Ursadb configuration is a simple set of key-value pairs. The defaults are sane. You don't need to change them, unless you want to tweak ursadb to your system.
They can be read by issuing a config get
command with ursacli
:
$ ursacli
ursadb> config get;
The response format is:
{
"result": {
"keys": {
"database_workers": 10,
"merge_max_datasets": 10,
"merge_max_files": 1073741824,
"query_max_edge": 2,
"query_max_ngram": 16
}
},
"type": "config"
}
To change a config value, you may issue a config set
command:
$ ursacli
ursadb> config set "database_workers" 10;
- database_workers - Number of independent worker threads.
- query_max_edge - Maximum query size (edge).
- query_max_ngram - Maximum query size (ngram).
- merge_max_datasets - Maximum number of datasets involved in a single merge.
- merge_max_files - Maximum number of datasets in a dataset after the merge.
- Default: 2
- Minimum: 1
- Maximum: 255
Maximum number of values a first or last character in sequence can take to be considered when planning a query.

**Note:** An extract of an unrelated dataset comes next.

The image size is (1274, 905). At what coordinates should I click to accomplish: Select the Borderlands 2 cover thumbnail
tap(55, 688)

The default is a conservative 1, so query plan will never start or end with a wildcard.
Recommendation: Stick to the default value. If you have a good disk and want to reduce false-positives, increase (but no more than 16).
- Default: 16
- Minimum: 1
- Maximum: 16777215
Maximum number of values a ngram can take to be considered when planning
a query. For example, with a default value of 16, trigram 11 2? 33
will
be expanded and included in query, but 11 ?? 33
will be ignored.
Recommendation: Stick to the default value at first. If your queries are fast, use many wildcards, but have many false positives, increase to 256.
- Default: 4
- Minimum: 1
- Maximum: 1024
How many tasks can be processed at once? The default 4 is a very conservative value for most workloads. Increasing it will make the database faster, but at a certain point the disk becomes a bottleneck. This will also linearly increase memory usage in the worst case.

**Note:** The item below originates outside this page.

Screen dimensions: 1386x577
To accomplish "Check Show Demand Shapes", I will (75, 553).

Recommendation: If your server is dedicated to ursadb, or your IO latency is high (for example, files are stored on NFS), increase to 8 or more.
- Default: 10
- Minimum: 1
- Maximum: 1024
How many datasets can be merged at once? This has severe memory usage implications - before merging, datasets must be fully loaded, and every loaded dataset consumes a bit over 128MiB. Increasing this number makes compacting huge datasets faster, but may run out of ram.
Recommendation: merge_max_datasets * 128MiB can safely be set to around 1/4 of RAM dedicated to the database, so for example 8 for 4GiB server or 32 for 16GiB server. Increasing past 10 has diminishing returns, so unless you have a lot of free RAM you can leave it at default.
- Default: 2097152
- Minimum: 1
- Maximum: 4294967295
When merging, what is the maximal allowed number of files in the resulting dataset? Large datasets make the database faster, but also need more memory to run efficiently.
Recommendation: ursadb was used with multi-million datasets in the wild, but currently we recommend to keep datasets smaller than 1 million files.